W2W: A Simulated Exploration of IMU Placement Across the Human Body for Designing Smarter Wearable

TL;DR

This paper introduces W2W, a simulation framework that systematically explores optimal IMU sensor placements on the human body for activity recognition, revealing new high-utility regions and challenging traditional norms.

Contribution

W2W provides a novel, high-resolution simulation method for evaluating IMU placement utility, enabling data-driven, task-specific sensor configuration design.

Findings

Strong correlation between synthetic and real IMU data rankings

Identification of overlooked high-utility sensor regions

Potential to optimize sensor placement beyond conventional norms

Abstract

Inertial measurement units (IMUs) are central to wearable systems for activity recognition and pose estimation, but sensor placement remains largely guided by heuristics and convention.
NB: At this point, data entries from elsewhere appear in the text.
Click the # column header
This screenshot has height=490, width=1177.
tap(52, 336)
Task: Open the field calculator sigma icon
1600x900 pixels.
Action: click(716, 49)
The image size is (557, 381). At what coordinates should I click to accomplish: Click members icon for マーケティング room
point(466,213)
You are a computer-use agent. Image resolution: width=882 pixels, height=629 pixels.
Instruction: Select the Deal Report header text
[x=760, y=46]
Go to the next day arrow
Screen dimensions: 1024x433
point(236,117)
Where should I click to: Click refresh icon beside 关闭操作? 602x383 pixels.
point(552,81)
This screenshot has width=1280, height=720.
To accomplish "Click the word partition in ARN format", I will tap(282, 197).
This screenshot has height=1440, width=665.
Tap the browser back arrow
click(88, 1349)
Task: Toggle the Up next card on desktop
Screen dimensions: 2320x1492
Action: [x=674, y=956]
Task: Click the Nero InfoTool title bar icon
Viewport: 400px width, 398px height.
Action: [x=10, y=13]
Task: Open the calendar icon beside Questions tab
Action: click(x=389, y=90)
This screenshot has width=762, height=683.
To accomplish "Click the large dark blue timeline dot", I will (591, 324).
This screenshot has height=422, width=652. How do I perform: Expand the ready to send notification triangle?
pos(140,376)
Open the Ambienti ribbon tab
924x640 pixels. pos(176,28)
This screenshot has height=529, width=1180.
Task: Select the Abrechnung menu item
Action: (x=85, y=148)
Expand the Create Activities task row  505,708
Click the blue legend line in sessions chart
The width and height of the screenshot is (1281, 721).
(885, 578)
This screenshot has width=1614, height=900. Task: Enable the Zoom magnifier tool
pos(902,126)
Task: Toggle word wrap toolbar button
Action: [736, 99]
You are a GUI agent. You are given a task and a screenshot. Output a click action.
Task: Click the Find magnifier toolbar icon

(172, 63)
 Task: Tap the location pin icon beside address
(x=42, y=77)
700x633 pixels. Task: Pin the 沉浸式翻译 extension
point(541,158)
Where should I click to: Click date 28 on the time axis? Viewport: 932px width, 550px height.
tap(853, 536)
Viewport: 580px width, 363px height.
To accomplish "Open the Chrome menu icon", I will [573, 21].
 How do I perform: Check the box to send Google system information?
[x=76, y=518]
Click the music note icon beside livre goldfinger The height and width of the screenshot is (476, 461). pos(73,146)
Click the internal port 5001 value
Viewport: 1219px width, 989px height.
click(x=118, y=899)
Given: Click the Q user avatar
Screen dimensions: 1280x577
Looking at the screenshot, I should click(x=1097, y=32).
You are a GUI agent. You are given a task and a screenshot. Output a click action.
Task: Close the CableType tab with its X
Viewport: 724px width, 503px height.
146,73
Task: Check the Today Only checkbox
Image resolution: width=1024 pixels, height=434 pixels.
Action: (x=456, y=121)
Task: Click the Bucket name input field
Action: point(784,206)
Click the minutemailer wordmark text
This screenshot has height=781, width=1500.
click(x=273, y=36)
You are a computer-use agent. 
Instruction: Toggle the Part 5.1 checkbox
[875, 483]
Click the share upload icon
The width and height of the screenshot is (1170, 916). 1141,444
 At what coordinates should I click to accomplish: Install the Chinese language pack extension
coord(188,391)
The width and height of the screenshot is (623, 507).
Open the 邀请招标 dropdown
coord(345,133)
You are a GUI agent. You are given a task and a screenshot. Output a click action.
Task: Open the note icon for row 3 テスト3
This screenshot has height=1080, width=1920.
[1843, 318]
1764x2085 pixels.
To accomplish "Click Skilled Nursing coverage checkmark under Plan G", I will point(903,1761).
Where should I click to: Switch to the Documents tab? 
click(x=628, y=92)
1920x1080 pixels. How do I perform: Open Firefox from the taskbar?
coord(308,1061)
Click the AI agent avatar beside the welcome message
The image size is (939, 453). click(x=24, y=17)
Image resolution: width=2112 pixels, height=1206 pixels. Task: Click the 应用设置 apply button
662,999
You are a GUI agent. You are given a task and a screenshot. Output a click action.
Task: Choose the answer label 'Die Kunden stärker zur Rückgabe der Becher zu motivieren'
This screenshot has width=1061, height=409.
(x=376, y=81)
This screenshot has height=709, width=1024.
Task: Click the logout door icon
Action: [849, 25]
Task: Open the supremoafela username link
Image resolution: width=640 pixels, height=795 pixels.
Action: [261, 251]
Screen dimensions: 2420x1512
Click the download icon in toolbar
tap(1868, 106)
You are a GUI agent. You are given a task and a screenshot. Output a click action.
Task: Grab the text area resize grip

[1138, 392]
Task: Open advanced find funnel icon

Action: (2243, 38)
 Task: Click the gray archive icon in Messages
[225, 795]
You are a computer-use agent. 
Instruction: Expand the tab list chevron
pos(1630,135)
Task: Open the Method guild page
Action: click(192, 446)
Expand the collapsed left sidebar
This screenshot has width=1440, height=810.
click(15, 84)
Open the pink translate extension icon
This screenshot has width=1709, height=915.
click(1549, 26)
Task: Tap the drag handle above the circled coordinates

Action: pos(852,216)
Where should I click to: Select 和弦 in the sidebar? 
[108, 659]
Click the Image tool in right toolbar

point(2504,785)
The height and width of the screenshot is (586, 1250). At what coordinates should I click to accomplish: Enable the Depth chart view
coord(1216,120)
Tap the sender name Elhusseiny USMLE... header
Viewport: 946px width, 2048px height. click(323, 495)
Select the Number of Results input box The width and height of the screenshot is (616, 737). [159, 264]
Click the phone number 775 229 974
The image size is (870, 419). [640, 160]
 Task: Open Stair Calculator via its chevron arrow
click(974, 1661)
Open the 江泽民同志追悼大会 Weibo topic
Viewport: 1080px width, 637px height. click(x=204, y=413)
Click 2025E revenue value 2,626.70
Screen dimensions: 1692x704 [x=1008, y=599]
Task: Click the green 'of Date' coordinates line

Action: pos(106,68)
In this work, we introduce Where to Wear (W2W), a simulation-based framework for systematic exploration of IMU placement utility across the body. Using labeled motion capture data, W2W generates realistic synthetic IMU signals at 512 anatomically distributed surface patches, enabling high-resolution, task-specific evaluation of sensor performance. We validate reliability of W2W by comparing spatial performance rankings from synthetic data with real IMU recordings in two multimodal datasets, confirming strong agreement in activity-wise trends. Further analysis reveals consistent spatial trends across activity types and uncovers overlooked high-utility regions that are rarely used in commercial systems. These findings challenge long-standing placement norms and highlight opportunities for more efficient, task-adaptive sensor configurations. Overall, our results demonstrate that simulation with W2W can serve as a powerful design tool for optimizing sensor placement, enabling scalable, data-driven strategies that are impractical to obtain through physical experimentation alone.